Data entries:
* start *

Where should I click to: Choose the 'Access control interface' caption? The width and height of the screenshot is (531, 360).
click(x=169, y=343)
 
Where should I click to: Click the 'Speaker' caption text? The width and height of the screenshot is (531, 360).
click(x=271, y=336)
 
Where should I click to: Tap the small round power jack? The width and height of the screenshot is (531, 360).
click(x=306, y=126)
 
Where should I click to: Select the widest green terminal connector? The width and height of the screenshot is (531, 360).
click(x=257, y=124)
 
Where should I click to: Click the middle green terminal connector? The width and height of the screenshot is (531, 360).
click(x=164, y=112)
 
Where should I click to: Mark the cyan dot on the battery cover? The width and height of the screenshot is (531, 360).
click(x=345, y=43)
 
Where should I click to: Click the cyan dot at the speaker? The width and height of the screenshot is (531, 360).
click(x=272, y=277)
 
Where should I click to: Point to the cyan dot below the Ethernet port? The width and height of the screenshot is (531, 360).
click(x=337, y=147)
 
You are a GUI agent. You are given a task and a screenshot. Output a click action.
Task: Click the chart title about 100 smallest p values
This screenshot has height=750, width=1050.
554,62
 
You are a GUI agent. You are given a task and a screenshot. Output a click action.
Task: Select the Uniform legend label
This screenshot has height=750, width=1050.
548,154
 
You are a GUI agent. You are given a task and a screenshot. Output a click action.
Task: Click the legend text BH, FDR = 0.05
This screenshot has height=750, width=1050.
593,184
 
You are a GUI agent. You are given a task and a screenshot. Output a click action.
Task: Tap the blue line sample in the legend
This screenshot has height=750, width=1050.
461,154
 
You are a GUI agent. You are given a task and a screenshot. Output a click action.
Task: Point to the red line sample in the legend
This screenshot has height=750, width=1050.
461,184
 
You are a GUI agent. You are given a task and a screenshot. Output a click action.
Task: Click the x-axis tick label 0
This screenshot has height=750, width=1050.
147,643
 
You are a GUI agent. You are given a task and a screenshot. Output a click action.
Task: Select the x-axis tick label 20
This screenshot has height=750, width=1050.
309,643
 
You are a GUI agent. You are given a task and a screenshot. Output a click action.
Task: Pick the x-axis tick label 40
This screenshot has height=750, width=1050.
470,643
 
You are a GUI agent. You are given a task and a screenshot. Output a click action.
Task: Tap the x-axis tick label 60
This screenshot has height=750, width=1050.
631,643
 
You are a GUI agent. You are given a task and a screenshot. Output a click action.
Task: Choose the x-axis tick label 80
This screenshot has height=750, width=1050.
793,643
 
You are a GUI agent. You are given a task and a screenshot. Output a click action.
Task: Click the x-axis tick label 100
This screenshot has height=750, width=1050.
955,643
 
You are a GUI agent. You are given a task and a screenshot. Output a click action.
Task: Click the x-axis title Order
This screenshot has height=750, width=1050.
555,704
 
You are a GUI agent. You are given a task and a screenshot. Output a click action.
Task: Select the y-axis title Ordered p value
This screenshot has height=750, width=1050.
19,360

* end *

Reproduce each entry above word for word, keeping its order and line breaks.

◆ Exercise solution:
Where should I click to: Choose the 'Access control interface' caption? The width and height of the screenshot is (531, 360).
click(x=169, y=343)
 
Where should I click to: Click the 'Speaker' caption text? The width and height of the screenshot is (531, 360).
click(x=271, y=336)
 
Where should I click to: Tap the small round power jack? The width and height of the screenshot is (531, 360).
click(x=306, y=126)
 
Where should I click to: Select the widest green terminal connector? The width and height of the screenshot is (531, 360).
click(x=257, y=124)
 
Where should I click to: Click the middle green terminal connector? The width and height of the screenshot is (531, 360).
click(x=164, y=112)
 
Where should I click to: Mark the cyan dot on the battery cover? The width and height of the screenshot is (531, 360).
click(x=345, y=43)
 
Where should I click to: Click the cyan dot at the speaker? The width and height of the screenshot is (531, 360).
click(x=272, y=277)
 
Where should I click to: Point to the cyan dot below the Ethernet port? The width and height of the screenshot is (531, 360).
click(x=337, y=147)
 
You are a GUI agent. You are given a task and a screenshot. Output a click action.
Task: Click the chart title about 100 smallest p values
This screenshot has height=750, width=1050.
554,62
 
You are a GUI agent. You are given a task and a screenshot. Output a click action.
Task: Select the Uniform legend label
This screenshot has height=750, width=1050.
548,154
 
You are a GUI agent. You are given a task and a screenshot. Output a click action.
Task: Click the legend text BH, FDR = 0.05
This screenshot has height=750, width=1050.
593,184
 
You are a GUI agent. You are given a task and a screenshot. Output a click action.
Task: Tap the blue line sample in the legend
This screenshot has height=750, width=1050.
461,154
 
You are a GUI agent. You are given a task and a screenshot. Output a click action.
Task: Point to the red line sample in the legend
This screenshot has height=750, width=1050.
461,184
 
You are a GUI agent. You are given a task and a screenshot. Output a click action.
Task: Click the x-axis tick label 0
This screenshot has height=750, width=1050.
147,643
 
You are a GUI agent. You are given a task and a screenshot. Output a click action.
Task: Select the x-axis tick label 20
This screenshot has height=750, width=1050.
309,643
 
You are a GUI agent. You are given a task and a screenshot. Output a click action.
Task: Pick the x-axis tick label 40
This screenshot has height=750, width=1050.
470,643
 
You are a GUI agent. You are given a task and a screenshot. Output a click action.
Task: Tap the x-axis tick label 60
This screenshot has height=750, width=1050.
631,643
 
You are a GUI agent. You are given a task and a screenshot. Output a click action.
Task: Choose the x-axis tick label 80
This screenshot has height=750, width=1050.
793,643
 
You are a GUI agent. You are given a task and a screenshot. Output a click action.
Task: Click the x-axis tick label 100
This screenshot has height=750, width=1050.
955,643
 
You are a GUI agent. You are given a task and a screenshot. Output a click action.
Task: Click the x-axis title Order
This screenshot has height=750, width=1050.
555,704
 
You are a GUI agent. You are given a task and a screenshot. Output a click action.
Task: Select the y-axis title Ordered p value
This screenshot has height=750, width=1050.
19,360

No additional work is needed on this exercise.